According to the results of the studies that investigated CC density as evaluated by OCTA in chronic CSC patients, the CC vessel density was reported to be lower in the treated eyes than the fellow eyes. Costanzo et al. reported dark areas corresponding rarefaction of choriocapillary vessel density probably caused by focal compression of choroid from enlarged vessels in the CSC eyes [29]. Rabiolo et al. found that structural and vascular parameters are correlated in CSC and they improve after different treatments [5]. Both hf-PDT and oral eplerenone do not permanently damage the choriocapillaris or other choroidal layers as evaluated by OCTA. Demircan et al. showed that in a limited number of CSC patients, choriocapillaris perfusion seemed to decrease during 3 days following hf-PDT and then returned to normal after 30 days of therapy [30]. Schlötzer-Schrehardt et al. demonstrated selective occlusion of the choriocapillary layer while the deeper and larger choroidal vessels appeared intact with open lumina in the 50 J/cm2 PDT areas after 1 week [20]. Nassisi et al. clearly showed that CC vessel density was significantly decreased after 1 week as compared with baseline, due to a possible short-term impact of PDT on CC perfusion [31]. After 1 month, they found that the CC vessel density was higher than the baseline value, probably because of CC recovery. They believed that even though the subretinal fluid level after 1 week and 1 month of PDT was not different, the CC vessel density was significantly different at that time point. Similar to this study, the CC flow area was not reduced after one, three, and 6 months of therapy compared to the pretreatment level in the present study. Since we did not have data regarding immediate post-treatment results, we could not claim that hf-PDT can decrease CC vessels after treatment and they become normal again. However, we can conclude that it might not cause a deleterious effect on the choriocapillaris even after 6 months of therapy.

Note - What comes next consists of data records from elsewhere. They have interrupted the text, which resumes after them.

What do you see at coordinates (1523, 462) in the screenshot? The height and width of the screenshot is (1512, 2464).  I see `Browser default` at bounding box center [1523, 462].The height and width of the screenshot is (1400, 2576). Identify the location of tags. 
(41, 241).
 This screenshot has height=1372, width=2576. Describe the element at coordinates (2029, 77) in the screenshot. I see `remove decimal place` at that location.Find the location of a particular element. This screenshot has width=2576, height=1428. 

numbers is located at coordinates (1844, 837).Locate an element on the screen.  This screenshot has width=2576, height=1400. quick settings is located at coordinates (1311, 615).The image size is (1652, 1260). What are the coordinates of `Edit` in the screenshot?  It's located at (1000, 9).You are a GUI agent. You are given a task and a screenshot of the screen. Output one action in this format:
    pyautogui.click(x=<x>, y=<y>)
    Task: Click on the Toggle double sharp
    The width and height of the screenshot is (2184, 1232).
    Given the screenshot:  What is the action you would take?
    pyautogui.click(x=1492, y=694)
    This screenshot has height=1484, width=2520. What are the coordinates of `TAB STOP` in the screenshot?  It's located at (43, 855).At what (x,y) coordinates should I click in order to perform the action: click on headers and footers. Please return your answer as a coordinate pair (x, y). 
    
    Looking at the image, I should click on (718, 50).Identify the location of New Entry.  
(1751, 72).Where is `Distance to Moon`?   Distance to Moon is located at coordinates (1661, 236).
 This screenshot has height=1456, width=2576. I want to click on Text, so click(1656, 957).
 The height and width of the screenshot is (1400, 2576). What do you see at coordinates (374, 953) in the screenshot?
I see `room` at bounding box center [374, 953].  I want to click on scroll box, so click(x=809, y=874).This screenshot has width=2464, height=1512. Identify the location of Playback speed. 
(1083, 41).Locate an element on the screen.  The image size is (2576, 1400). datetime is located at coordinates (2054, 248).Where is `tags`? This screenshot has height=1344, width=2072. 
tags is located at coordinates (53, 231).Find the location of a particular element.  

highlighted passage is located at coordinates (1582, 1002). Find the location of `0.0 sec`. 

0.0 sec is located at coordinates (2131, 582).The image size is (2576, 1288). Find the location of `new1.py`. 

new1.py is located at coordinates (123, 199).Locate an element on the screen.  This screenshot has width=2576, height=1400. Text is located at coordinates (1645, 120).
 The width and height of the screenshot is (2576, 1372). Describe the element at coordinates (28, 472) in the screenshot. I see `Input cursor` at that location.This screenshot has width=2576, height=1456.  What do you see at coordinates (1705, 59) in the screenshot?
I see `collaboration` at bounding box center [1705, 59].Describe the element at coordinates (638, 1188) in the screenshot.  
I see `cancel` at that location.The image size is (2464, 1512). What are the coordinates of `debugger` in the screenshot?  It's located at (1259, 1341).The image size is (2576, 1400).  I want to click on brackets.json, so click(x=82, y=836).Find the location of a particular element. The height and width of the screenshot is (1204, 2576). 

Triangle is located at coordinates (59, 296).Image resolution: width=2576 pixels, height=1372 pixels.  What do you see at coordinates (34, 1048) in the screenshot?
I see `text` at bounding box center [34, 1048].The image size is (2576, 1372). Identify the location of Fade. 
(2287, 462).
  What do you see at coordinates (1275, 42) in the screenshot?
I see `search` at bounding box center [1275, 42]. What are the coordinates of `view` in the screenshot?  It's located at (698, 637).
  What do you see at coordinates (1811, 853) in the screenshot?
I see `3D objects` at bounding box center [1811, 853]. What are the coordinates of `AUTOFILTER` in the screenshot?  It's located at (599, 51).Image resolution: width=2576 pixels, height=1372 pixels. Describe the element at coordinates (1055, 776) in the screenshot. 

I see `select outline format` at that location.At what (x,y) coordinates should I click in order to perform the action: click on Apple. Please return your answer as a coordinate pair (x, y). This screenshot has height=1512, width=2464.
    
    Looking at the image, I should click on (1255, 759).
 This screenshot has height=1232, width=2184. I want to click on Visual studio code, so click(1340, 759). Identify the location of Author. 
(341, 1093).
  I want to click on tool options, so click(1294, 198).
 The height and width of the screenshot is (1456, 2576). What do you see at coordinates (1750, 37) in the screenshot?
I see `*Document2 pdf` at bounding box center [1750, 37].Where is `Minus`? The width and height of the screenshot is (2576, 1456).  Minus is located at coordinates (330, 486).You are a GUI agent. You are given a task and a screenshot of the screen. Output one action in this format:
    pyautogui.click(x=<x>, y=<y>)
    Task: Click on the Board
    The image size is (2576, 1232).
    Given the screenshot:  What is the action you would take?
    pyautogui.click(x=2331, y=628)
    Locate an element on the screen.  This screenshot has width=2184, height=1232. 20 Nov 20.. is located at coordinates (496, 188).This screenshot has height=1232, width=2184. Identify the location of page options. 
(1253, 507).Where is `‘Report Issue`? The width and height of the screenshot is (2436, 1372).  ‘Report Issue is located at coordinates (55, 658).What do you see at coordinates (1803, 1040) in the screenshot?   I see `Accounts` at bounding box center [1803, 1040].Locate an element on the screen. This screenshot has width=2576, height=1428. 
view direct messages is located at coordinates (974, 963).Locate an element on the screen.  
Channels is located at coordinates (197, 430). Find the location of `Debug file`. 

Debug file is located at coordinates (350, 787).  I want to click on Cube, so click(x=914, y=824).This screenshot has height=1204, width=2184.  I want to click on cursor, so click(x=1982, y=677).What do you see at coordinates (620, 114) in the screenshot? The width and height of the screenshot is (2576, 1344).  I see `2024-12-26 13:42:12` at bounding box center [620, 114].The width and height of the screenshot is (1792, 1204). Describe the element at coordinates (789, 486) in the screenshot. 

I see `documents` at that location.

Cheng et al. found that the choroidal perfusion (as reflected by the decrease of the ratio of fluorescence) seen in ICGA was significantly decreased at all post-PDT follow-up time points in both groups (P < 0.01) [26]. Similar to this result, even if OCTA proves that hf-PDT does not affect CC perfusion in the long term, the decrease of the luminal areas in EDI-OCT that is mainly due to a decrease in large-caliber vessels was consistent after 6 months of treatment. CCT may not be representative of the entire choroidal vascular network involved in the exudative processes of CSC. These findings could be explained by the decrease in total choroidal area, stromal area, and luminal area evaluated by the Image J software. Our findings indicate that PDT has an effect on larger choroidal vessels and spares CC flow. Bearing in mind that, in CSC, a decrease in the diameters of large dilated vessels need not always be associated with a reduction in choroidal thickness, we believe that further research is required to provide additional details on the correspondence between the variations in vascular choroidal permeability and changes in choroidal thickness.

In conclusion, the present study strengthens the diagnostic value of OCTA in evaluating the choriocapillaris flow of eyes with central serous chorioretinopathy. OCTA proved that after hf-PDT a significant increase in CC perfusion occurred at first month. This data may eliminate the most important concern about the hf-PDT that is the risk of the distortion in the choriocapillaris flow.